Kate Spade’s death became a shock to everybody.
Name a brand that successfully managed to be both cheerfully approachable and fashionably aspirational? Kate Spade’s handbags and her bright, smiley image come immediately to mind. Kate was the face of her collection- preppy New York girl with fun down-to-earth twinkle in her eyes.
She founded Kate Spade & Co. in 1993, using $35,000 her husband Andy Spade had in savings as initial funding.
“At the time, bags were too complicated. And I really loved very simple kind of architectural shapes,” Kate Spade remembered. She collected bags and got a lot of compliments on the ones she carried. “I would wear these very simple shapes, none of which were famous designers. If someone were to say, ‘whose is that?’ I’d say, ‘I don’t know, I bought it at a vintage store.’”
Kate and Andy Spade took their first own collection of handbags, which were priced between $100 and $400, to trade shows around New York. That venture was a success- such big names as Barneys and Fred Segal first placed orders of Kate’s designs. Her handbags immediately became popular and appeared in Bloomingdales, Nordstrom, and Saks. The series of impeccably curated shops and Kate Spade outlets did not wait to follow.
After years of success, Kate Spade stepped back from the fashion world for a decade to be with her daughter, Frances Beatrix Valentine Spade (nicknamed Bea).

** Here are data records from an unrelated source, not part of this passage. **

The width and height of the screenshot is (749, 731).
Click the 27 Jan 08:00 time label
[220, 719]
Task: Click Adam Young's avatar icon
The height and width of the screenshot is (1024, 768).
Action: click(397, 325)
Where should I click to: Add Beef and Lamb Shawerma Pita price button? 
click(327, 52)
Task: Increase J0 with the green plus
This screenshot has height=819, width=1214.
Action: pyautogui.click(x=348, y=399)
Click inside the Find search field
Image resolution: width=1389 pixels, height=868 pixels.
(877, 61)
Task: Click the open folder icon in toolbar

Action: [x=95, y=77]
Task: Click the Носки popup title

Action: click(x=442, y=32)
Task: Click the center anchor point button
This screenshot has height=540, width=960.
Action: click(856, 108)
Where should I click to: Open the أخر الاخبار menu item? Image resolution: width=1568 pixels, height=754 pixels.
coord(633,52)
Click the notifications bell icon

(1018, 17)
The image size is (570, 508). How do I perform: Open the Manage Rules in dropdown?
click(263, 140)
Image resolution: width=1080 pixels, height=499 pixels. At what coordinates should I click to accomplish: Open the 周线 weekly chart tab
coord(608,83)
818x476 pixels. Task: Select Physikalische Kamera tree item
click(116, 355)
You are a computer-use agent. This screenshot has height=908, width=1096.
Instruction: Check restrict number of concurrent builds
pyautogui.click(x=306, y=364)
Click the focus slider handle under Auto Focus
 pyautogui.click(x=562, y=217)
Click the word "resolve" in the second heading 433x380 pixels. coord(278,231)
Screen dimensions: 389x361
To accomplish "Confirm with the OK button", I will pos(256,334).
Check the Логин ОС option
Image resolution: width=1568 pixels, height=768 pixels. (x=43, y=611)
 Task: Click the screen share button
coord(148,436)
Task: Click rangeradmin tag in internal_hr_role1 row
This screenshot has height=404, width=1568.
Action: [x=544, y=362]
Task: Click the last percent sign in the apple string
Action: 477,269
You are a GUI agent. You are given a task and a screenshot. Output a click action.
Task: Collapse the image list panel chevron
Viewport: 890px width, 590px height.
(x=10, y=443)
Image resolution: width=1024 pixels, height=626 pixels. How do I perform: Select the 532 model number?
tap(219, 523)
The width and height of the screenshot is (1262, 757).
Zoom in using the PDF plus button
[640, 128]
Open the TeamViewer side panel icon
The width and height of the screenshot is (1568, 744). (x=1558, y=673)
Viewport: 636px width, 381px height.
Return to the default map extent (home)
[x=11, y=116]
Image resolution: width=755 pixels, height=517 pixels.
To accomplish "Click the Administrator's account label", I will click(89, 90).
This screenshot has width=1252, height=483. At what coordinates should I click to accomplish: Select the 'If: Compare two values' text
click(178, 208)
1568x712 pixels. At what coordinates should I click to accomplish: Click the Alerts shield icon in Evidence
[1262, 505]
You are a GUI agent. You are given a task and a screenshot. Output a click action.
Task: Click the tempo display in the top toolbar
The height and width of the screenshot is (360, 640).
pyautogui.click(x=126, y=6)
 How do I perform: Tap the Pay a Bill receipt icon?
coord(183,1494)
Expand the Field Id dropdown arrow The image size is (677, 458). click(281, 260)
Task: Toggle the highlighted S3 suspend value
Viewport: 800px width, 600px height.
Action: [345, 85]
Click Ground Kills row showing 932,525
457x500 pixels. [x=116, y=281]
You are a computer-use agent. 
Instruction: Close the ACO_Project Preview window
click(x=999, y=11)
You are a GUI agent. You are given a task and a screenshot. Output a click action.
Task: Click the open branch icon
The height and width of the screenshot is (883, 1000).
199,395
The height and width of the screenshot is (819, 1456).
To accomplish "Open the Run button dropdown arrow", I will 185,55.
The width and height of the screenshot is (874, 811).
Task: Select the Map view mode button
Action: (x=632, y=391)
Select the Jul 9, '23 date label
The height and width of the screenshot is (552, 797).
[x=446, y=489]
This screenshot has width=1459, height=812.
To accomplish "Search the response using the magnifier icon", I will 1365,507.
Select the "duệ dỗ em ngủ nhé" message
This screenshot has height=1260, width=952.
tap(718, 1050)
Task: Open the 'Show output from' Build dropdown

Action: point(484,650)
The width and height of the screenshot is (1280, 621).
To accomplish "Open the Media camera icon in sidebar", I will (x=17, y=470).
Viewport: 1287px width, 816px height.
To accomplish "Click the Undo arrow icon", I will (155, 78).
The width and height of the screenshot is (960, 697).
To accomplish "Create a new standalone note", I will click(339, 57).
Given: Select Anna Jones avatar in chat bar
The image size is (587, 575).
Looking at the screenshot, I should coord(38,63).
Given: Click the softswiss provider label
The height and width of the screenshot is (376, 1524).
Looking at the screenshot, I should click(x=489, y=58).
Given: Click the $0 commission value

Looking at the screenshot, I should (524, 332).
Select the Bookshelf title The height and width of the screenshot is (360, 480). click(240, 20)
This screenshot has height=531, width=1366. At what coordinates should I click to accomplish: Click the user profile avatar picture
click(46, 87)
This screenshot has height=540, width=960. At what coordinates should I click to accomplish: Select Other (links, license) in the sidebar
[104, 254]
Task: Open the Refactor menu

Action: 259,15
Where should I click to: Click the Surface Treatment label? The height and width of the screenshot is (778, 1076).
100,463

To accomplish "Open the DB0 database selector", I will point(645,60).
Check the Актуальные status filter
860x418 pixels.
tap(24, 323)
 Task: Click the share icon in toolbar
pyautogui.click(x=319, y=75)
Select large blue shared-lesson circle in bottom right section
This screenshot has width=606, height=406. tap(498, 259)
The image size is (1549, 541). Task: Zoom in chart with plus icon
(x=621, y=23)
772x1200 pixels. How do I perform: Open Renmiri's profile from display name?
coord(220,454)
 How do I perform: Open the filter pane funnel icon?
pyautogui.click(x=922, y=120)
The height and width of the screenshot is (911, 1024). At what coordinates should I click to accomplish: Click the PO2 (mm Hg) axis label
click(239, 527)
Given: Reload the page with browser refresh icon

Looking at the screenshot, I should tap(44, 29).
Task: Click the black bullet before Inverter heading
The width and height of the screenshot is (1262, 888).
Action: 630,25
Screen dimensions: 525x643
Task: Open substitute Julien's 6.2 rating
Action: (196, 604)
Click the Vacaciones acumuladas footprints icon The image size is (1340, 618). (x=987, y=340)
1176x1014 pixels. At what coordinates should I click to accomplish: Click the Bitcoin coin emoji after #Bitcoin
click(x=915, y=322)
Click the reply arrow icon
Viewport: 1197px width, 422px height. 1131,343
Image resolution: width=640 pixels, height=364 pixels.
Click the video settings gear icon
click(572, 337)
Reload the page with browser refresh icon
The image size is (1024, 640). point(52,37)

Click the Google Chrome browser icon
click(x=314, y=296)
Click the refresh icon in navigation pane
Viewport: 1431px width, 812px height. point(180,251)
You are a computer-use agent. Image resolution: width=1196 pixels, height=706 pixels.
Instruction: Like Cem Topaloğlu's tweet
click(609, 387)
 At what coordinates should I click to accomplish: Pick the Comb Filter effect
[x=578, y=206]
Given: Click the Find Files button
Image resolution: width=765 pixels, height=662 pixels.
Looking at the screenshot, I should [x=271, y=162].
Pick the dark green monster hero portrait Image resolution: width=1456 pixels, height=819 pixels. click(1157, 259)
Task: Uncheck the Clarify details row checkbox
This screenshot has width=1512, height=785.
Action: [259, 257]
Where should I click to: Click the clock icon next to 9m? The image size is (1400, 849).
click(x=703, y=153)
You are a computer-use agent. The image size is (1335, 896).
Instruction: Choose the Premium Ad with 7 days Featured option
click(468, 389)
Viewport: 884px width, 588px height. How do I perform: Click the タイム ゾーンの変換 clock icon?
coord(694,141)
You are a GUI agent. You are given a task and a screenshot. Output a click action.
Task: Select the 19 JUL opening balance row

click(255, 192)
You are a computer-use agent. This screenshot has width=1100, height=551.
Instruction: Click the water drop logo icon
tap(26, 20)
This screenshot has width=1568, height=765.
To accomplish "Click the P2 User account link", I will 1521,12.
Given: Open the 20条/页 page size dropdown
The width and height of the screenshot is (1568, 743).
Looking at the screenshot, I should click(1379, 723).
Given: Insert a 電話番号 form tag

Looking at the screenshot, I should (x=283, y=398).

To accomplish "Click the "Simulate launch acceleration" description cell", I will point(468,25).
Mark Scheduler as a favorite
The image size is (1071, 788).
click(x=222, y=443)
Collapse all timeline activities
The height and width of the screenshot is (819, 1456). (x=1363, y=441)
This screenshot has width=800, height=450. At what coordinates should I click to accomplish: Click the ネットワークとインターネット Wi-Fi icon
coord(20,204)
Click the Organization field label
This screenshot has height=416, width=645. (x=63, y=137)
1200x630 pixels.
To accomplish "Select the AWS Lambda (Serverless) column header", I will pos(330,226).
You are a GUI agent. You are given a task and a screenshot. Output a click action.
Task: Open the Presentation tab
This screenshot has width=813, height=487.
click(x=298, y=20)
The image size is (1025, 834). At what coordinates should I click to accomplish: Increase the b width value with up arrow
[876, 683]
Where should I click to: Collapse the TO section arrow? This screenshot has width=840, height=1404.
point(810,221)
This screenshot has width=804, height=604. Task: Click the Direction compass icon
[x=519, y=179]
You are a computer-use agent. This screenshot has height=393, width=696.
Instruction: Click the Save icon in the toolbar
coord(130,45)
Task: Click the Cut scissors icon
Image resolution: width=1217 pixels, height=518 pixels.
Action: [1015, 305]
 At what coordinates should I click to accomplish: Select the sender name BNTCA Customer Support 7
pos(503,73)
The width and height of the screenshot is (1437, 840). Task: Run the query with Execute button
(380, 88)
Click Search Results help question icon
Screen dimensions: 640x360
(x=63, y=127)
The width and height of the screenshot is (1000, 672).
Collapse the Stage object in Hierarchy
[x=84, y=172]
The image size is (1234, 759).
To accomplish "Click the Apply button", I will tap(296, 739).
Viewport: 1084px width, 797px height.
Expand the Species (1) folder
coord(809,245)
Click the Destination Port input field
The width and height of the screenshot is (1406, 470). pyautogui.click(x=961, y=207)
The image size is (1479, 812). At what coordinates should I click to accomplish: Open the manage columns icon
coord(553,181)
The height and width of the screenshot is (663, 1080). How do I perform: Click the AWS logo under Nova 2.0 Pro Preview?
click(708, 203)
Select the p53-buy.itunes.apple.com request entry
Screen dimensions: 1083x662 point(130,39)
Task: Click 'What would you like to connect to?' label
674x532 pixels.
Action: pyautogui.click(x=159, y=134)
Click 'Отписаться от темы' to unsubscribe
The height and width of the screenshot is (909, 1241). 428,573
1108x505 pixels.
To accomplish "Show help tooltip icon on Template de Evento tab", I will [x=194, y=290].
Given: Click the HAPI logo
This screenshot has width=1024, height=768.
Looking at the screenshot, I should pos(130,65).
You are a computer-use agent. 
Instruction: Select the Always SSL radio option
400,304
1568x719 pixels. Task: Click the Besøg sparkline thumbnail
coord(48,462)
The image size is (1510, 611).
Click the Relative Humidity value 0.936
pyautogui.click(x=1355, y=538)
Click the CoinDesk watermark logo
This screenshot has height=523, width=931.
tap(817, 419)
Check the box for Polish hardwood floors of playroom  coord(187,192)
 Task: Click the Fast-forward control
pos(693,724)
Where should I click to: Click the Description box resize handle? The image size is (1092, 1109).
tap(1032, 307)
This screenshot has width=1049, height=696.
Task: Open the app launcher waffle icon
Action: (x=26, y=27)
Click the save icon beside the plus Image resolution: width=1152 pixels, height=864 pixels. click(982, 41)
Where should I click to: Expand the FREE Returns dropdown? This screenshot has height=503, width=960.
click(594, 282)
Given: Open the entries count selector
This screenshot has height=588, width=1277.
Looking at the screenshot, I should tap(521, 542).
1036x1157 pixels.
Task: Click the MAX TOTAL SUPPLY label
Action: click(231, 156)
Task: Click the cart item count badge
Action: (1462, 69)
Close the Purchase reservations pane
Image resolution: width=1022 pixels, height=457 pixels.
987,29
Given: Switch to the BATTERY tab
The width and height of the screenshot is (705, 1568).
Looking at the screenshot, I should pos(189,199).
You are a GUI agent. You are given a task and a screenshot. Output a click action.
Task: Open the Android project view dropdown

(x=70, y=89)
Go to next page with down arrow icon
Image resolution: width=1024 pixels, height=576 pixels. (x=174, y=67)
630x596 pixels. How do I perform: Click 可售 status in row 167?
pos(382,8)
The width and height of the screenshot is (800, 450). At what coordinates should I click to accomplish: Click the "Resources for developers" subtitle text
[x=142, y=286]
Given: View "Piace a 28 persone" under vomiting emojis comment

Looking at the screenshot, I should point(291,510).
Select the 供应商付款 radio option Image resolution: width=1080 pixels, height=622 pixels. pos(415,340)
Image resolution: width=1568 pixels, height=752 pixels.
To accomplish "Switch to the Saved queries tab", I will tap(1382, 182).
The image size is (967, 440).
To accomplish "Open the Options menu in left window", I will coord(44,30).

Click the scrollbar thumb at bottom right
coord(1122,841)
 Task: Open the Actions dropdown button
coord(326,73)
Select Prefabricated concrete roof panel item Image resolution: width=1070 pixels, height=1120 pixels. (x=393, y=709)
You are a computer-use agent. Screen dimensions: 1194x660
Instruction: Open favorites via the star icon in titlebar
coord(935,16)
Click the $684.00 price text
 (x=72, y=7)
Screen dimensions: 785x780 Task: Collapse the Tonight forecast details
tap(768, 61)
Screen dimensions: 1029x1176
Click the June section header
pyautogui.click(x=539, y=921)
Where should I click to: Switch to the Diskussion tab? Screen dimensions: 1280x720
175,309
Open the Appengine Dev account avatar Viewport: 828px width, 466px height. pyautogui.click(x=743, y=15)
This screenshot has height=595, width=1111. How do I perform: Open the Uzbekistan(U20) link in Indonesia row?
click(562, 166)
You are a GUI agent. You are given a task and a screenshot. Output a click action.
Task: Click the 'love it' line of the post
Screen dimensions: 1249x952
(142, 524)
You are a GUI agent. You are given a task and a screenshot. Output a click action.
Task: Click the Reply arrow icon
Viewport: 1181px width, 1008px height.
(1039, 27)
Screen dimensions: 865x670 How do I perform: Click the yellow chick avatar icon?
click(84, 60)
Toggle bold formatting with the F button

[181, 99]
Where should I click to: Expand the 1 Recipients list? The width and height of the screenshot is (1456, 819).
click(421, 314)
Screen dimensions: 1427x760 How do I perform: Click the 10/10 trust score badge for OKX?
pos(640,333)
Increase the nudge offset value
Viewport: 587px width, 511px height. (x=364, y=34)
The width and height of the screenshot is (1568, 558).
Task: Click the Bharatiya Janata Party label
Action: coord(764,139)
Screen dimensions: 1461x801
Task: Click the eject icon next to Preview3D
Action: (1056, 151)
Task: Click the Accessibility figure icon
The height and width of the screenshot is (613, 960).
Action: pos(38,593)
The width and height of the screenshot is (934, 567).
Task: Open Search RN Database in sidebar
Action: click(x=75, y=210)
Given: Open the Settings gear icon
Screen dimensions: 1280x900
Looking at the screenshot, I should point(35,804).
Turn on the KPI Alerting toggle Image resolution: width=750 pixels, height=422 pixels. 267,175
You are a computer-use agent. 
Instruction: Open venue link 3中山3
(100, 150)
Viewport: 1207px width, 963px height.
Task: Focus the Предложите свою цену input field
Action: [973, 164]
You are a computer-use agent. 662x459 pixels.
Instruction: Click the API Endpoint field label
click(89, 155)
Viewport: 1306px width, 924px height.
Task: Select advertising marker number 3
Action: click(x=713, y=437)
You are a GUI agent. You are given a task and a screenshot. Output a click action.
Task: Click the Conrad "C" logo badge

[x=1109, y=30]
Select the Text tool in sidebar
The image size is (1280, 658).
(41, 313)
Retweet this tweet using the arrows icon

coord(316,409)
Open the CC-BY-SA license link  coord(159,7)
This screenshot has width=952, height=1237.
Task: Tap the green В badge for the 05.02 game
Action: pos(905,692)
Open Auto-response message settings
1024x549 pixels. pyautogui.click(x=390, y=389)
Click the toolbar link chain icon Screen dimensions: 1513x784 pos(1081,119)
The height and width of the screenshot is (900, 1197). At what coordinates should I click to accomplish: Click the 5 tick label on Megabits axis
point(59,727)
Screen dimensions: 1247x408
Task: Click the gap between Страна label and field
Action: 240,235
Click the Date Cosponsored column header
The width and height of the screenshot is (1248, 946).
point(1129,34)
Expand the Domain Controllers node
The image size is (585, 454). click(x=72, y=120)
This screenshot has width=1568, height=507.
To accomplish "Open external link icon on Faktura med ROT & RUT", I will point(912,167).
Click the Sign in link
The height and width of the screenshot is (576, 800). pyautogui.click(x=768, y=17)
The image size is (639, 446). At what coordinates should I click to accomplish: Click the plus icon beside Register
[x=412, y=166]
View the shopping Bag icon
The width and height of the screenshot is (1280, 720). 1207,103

Kate’s death by apparent suicide on June 5, 2018, came as a shock to many- she seemed to outsiders to be so optimistic and grounded. Her father 80-year-old Frank Brosnahan said he knew Kate Spade was having troubles and that she had been taking pills that he advised her not to take. He also said his daughter would be glad if ongoing, global talk about her death were to have a positive impact. “One thing we feel is that any talk that they do that helps somebody else, Katy would have liked that,” he said. “She was always giving and charitable. If that helped anybody avoid anything -fine, she’d be delighted.”